Exercise aim. Print every one of the records verbatim, omitting nothing.

Extracted data.
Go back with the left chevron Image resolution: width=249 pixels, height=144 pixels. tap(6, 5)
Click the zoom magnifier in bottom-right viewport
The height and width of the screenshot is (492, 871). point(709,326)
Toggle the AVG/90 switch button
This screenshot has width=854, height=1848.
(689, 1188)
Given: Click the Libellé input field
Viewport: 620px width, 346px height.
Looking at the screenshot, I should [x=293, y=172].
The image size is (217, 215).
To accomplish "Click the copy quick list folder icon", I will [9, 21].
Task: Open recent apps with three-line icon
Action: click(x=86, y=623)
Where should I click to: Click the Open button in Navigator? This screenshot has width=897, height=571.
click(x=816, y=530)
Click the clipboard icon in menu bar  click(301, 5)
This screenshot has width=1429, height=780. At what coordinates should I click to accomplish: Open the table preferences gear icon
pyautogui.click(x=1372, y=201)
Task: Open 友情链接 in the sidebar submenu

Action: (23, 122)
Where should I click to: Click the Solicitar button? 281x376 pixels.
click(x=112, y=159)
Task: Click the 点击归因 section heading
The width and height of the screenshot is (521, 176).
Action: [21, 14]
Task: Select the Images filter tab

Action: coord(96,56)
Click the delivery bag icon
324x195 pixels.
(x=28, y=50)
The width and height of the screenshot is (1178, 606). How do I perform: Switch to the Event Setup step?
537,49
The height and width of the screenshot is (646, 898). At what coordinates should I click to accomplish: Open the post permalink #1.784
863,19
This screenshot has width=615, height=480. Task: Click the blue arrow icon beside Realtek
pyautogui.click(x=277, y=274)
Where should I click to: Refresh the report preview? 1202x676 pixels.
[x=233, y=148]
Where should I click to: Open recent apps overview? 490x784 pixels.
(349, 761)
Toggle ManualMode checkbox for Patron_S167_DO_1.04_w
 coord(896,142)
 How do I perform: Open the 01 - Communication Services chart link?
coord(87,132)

Finished task.
Go back with the left chevron Image resolution: width=249 pixels, height=144 pixels. tap(6, 5)
Click the zoom magnifier in bottom-right viewport
The height and width of the screenshot is (492, 871). point(709,326)
Toggle the AVG/90 switch button
This screenshot has width=854, height=1848.
(689, 1188)
Given: Click the Libellé input field
Viewport: 620px width, 346px height.
Looking at the screenshot, I should [x=293, y=172].
The image size is (217, 215).
To accomplish "Click the copy quick list folder icon", I will [9, 21].
Task: Open recent apps with three-line icon
Action: click(x=86, y=623)
Where should I click to: Click the Open button in Navigator? This screenshot has width=897, height=571.
click(x=816, y=530)
Click the clipboard icon in menu bar  click(301, 5)
This screenshot has width=1429, height=780. At what coordinates should I click to accomplish: Open the table preferences gear icon
pyautogui.click(x=1372, y=201)
Task: Open 友情链接 in the sidebar submenu

Action: (23, 122)
Where should I click to: Click the Solicitar button? 281x376 pixels.
click(x=112, y=159)
Task: Click the 点击归因 section heading
The width and height of the screenshot is (521, 176).
Action: [21, 14]
Task: Select the Images filter tab

Action: coord(96,56)
Click the delivery bag icon
324x195 pixels.
(x=28, y=50)
The width and height of the screenshot is (1178, 606). How do I perform: Switch to the Event Setup step?
537,49
The height and width of the screenshot is (646, 898). At what coordinates should I click to accomplish: Open the post permalink #1.784
863,19
This screenshot has width=615, height=480. Task: Click the blue arrow icon beside Realtek
pyautogui.click(x=277, y=274)
Where should I click to: Refresh the report preview? 1202x676 pixels.
[x=233, y=148]
Where should I click to: Open recent apps overview? 490x784 pixels.
(349, 761)
Toggle ManualMode checkbox for Patron_S167_DO_1.04_w
 coord(896,142)
 How do I perform: Open the 01 - Communication Services chart link?
coord(87,132)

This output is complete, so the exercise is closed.